It is puzzling why Lawrence and Douglas County officials do not think in larger terms when planning for the needs of the ever-growing city and its residents.

West 23rd Street offers an ideal example. At the time the former gravel road was surfaced, and eventually designed as a four-lane street, city, and perhaps county or state, officials did not have the foresight to acquire sufficient right-of-way to accommodate additional lanes to handle increased traffic in the years to come.

Likewise, city officials allowed retail businesses to build far too close to the street, making it doubly difficult to add lanes. Now the street poses a serious and dangerous challenge.

This week, Douglas County officials announced plans to expand the handsome, 5-year-old Douglas County Jail. Did county commissioners six, seven or eight years ago think they were approving designs for a jail that would meet the county’s needs for the foreseeable future? Or did they realize the jail would be at capacity within a relatively short time and didn’t want to spend the extra money to build a larger facility?

Granted, there is no easy, guaranteed formula for planning for future needs. In many situations, expansions must take place in a staged manner to meet the city’s changing needs for certain services, such as schools.

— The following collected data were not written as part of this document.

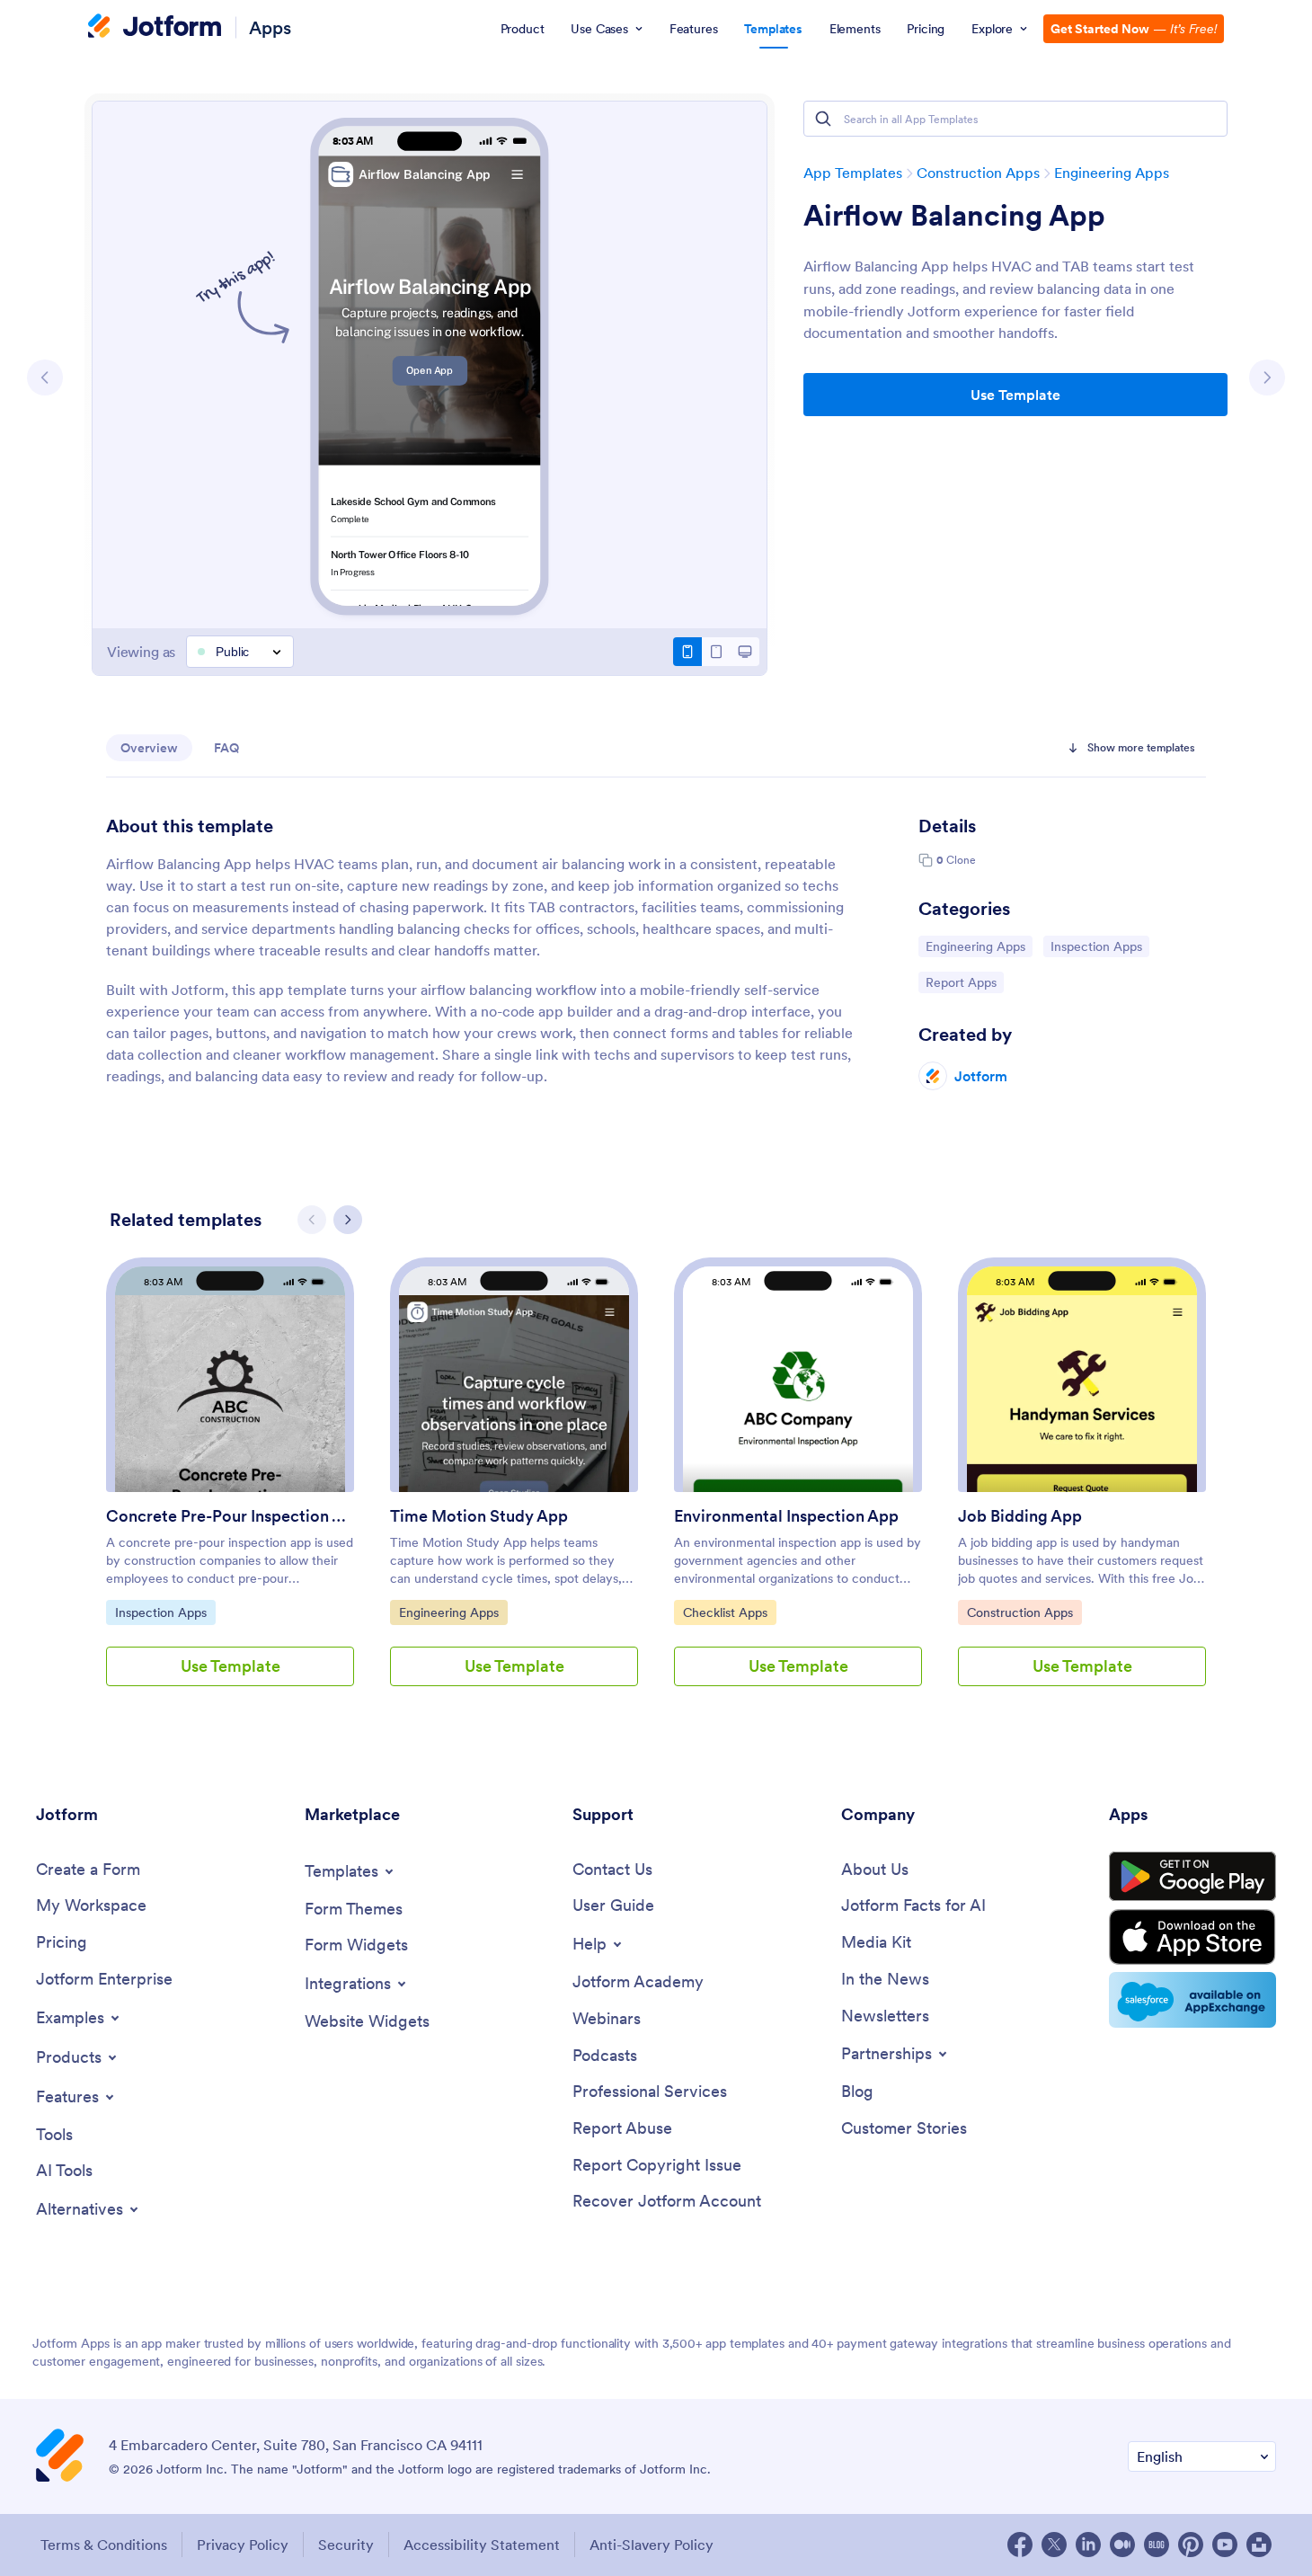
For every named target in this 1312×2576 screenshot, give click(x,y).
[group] (230, 1486)
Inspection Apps (1096, 946)
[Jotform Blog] (1156, 2544)
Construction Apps (978, 173)
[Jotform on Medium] (1122, 2544)
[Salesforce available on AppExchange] (1192, 2000)
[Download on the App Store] (1192, 1937)
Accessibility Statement (481, 2545)
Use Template (1015, 395)
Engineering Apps (1111, 173)
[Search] (823, 119)
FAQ (226, 748)
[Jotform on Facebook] (1020, 2544)
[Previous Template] (45, 377)
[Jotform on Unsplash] (1259, 2544)
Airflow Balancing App (954, 216)
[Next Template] (1267, 377)
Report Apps (964, 981)
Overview (149, 748)
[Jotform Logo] (154, 27)
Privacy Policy (242, 2545)
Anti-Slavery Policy (652, 2545)
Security (346, 2545)
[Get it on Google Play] (1192, 1877)
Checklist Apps (728, 1612)
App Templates (852, 173)
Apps (270, 27)
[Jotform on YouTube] (1224, 2544)
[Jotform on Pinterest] (1190, 2544)
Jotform (980, 1076)
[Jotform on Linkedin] (1088, 2544)
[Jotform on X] (1054, 2544)
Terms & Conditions (103, 2545)
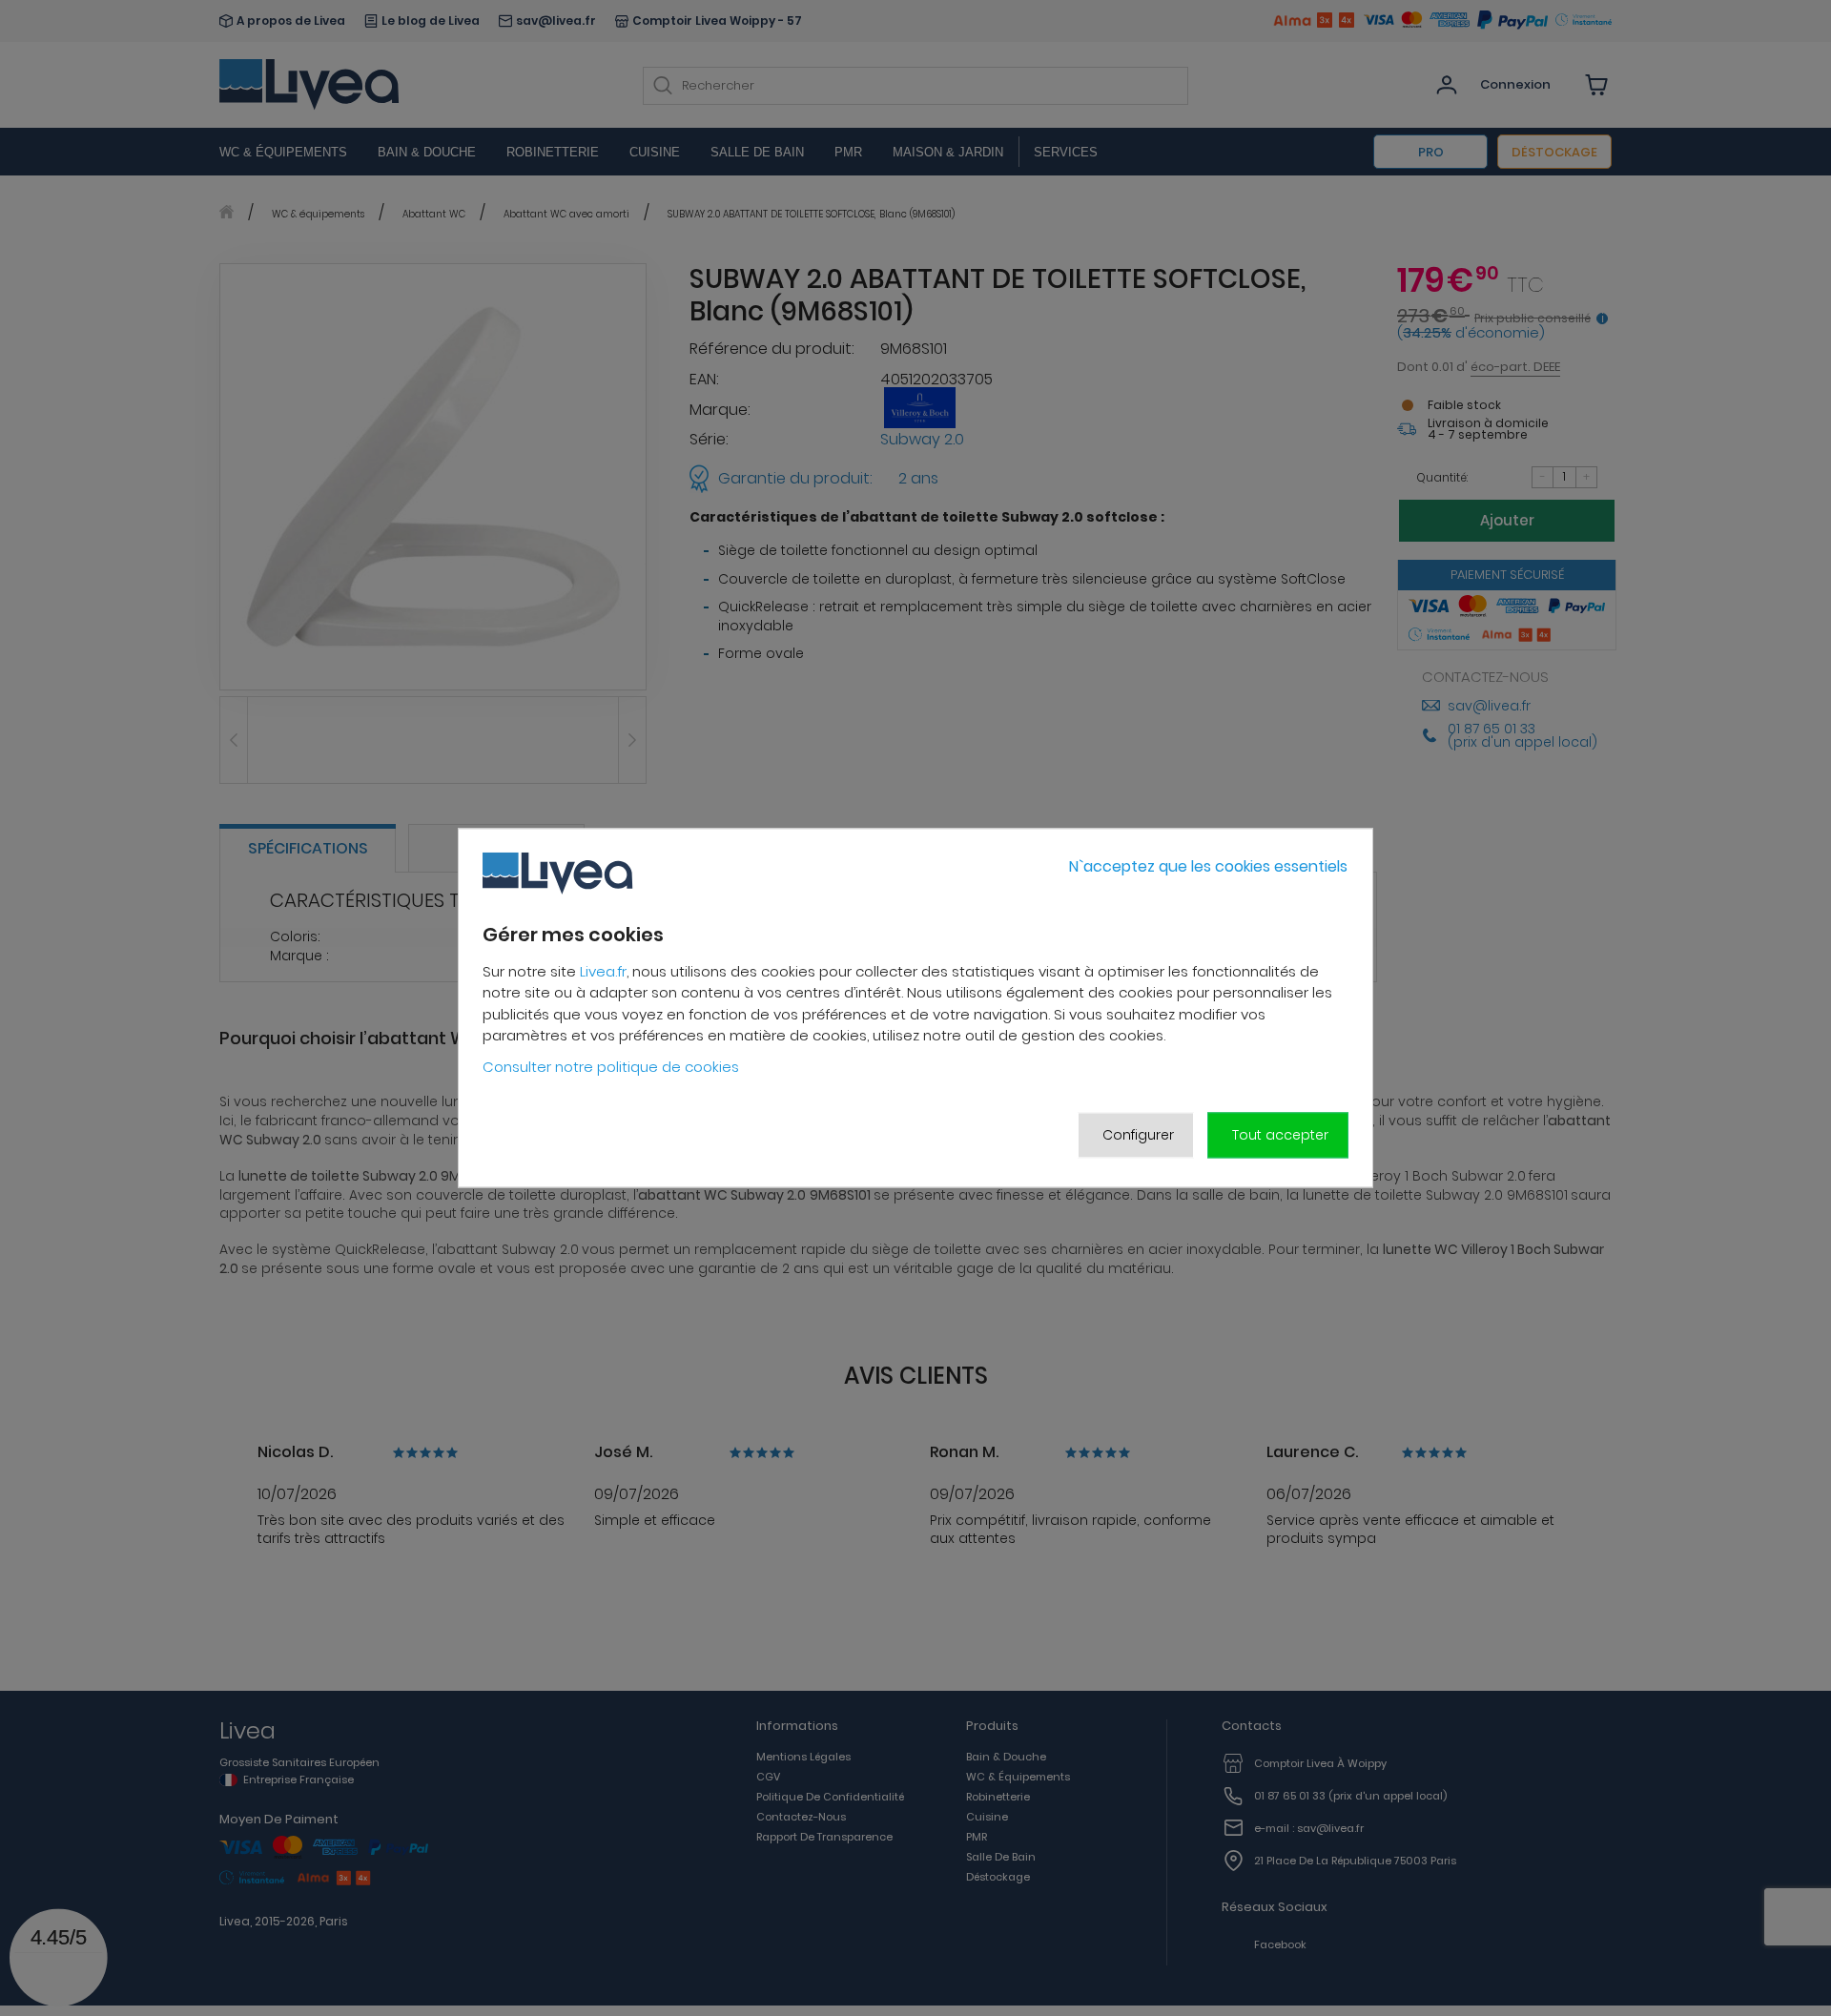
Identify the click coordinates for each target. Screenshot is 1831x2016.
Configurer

But in other cases, such as planning for utilities, parks, streets and the right-of-way to accommodate these services, many people have been too limited in their vision for the future.

Maybe it is understandable that the county jail needs to be expanded. Maybe it is a reflection of today’s society and the behavior of people rather than a criticism of those who planned the jail some years ago. But five years seems a very short time. It probably would have saved quite a few tax dollars to build a larger facility six years ago rather than paying much higher construction costs to expand the jail now.

Lawrence is going to continue to grow despite those who might want to curtail that trend. This being the case, city and county officials need to consider how to fill future needs rather than taking a far-too-limited short-range approach to planning.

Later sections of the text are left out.